Lately...

Excuse the rant-y nature of this one.

I figured I'd take a break from SOTBMusic, SOTBNerdy, and all that stuff to give an update on me. That's a bit self-centered, I'll admit. But, I've been getting people asking if I'm okay based on some of my tweets, IG posts, etc. To be honest, in a word? Meh. My children are, for the most part, healthy and things are going great with their mom. I'm healthy and I tend to have more good days than bad ones with my bipolar disorder. But, I'm frustrated because I'm not where I want/need to be.

This is me.

I'll be 29 in a little over two weeks. In the past twenty-nine years, I've accomplished a lot. I've lost most of my head hair doing so (damn genetics) and I still have those Stevens-Johnson scars. But I've done a lot--and gained a pretty sick beard in the process (I always wanted one of those).

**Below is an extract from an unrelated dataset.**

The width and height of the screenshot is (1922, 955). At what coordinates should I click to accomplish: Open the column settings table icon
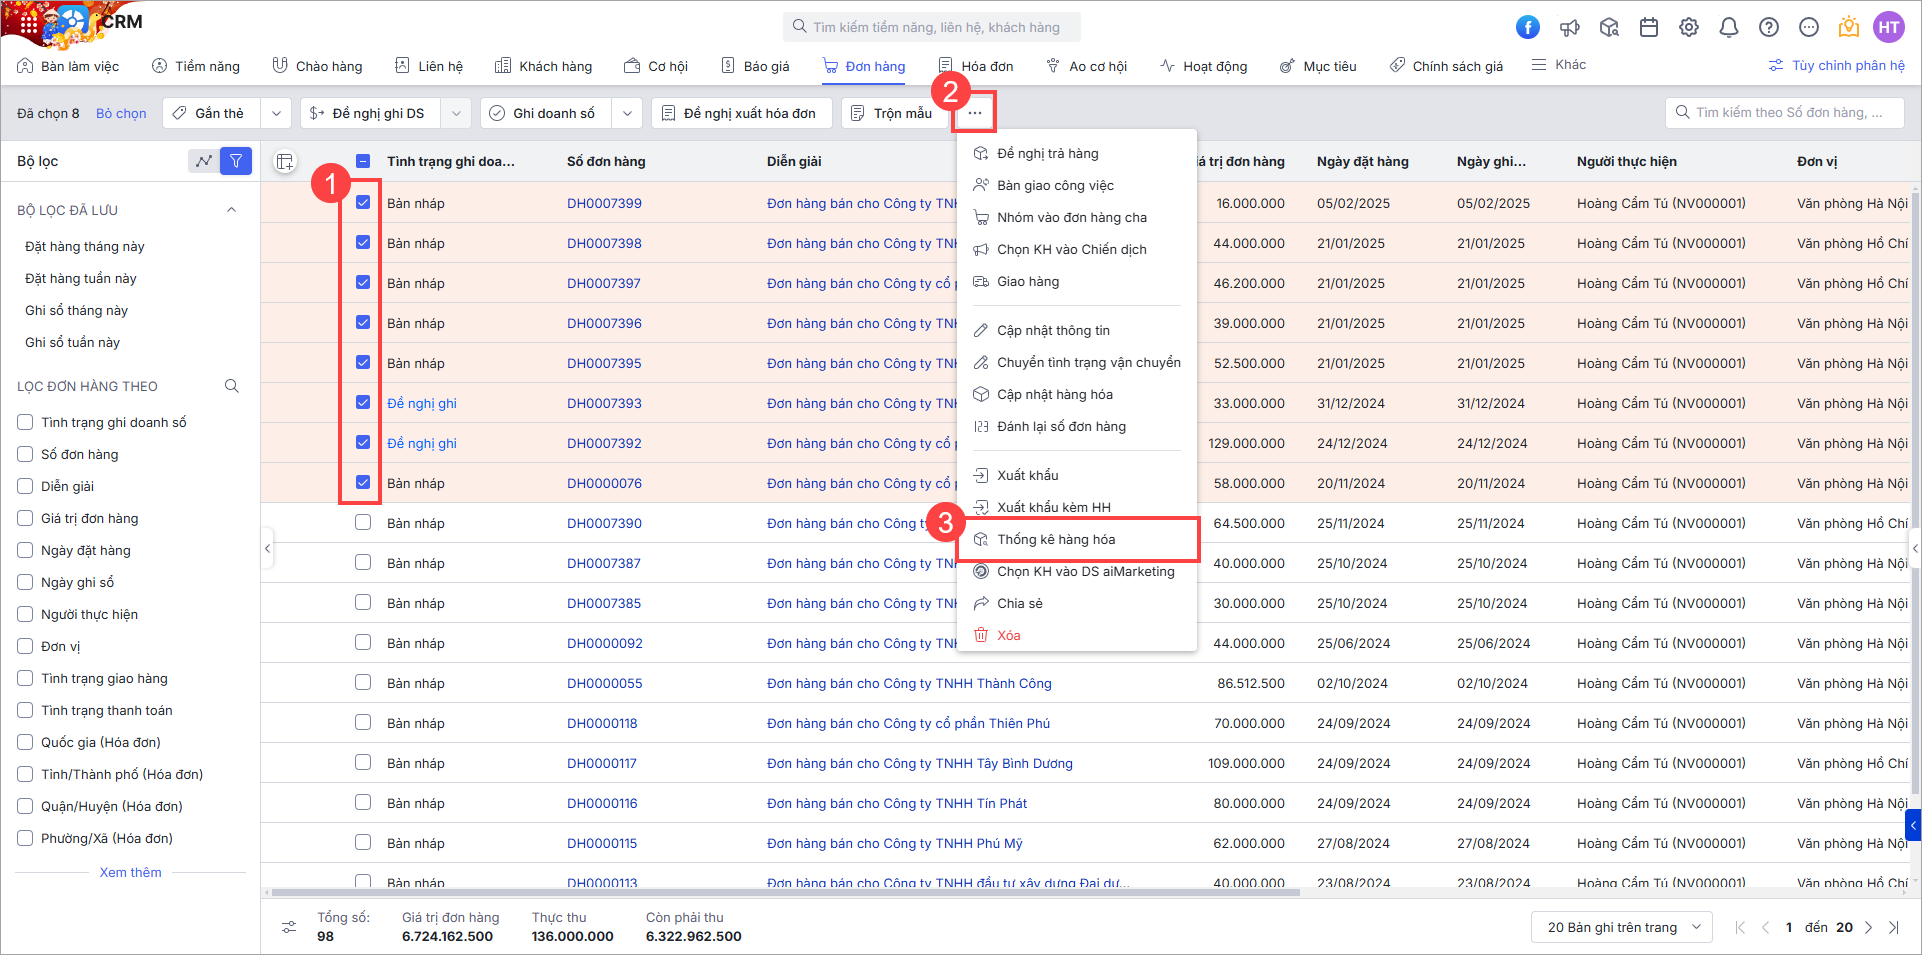(x=285, y=161)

But, there's still a part of me screaming "I need more." I don't know if that's because I'm bipolar and I sometimes find myself searching for a new "high," or if it's because I feel stuck in some ways. However, there's part of me that keeps telling me that I need more. Sure, I've accomplished over 900K views on SpeedontheBeat.com pretty much by myself, with Drizzle and some other folks dropping gems on occasion. But, there's still so much I want to do with the site and with myself.

Part of that starts with me going back to grad school. I figure that if I want that marketing job or that communications job that pays enough where I can focus on growing my other endeavors, I need more to my name. I've done the work, and I've got the talent...I just need the piece of paper that tells people that I've got the skills. To be honest, it kind of sucks that you have to go through so much these days just to get people to say "oh, Speed knows what the hell he's talking about" even though I've been at this marketing thing for the latter part of the past decade between SOTB, DAR (musically and the site itself), EOTR, and other folks. I've seen people flourish because of the work that I've helped them put in...and that makes me feel grateful for people taking a chance on me.

But, again, people want that degree. And so do I. That's why I'm going back to grad school. But, there's something else that I want/need to accomplish. I want to bring SpeedontheBeat.com to a point where people know that when they see #SOTBMusic or Profound Assholes or whatever, they're getting quality writing, quality opinions, and quality art. It's there, but there's still some thing that I, to be honest, haven't fully figured out. Life is a journey and it's one that's a marathon, as cliched as that sounds.

But, am I fine?

Meh.

I could be better, but I could be a lot worse. I've gotten a lot of the issues I've had over the years under control, even though there are still some things that I want to be better at. There're also some things that I still want to do. But, I could be a lot worse. So, here's to continued success and to me (and those like me) finding/keeping their happiness and all that good stuff.

1 comment:

  1. This was a great read. Very raw and full of substance.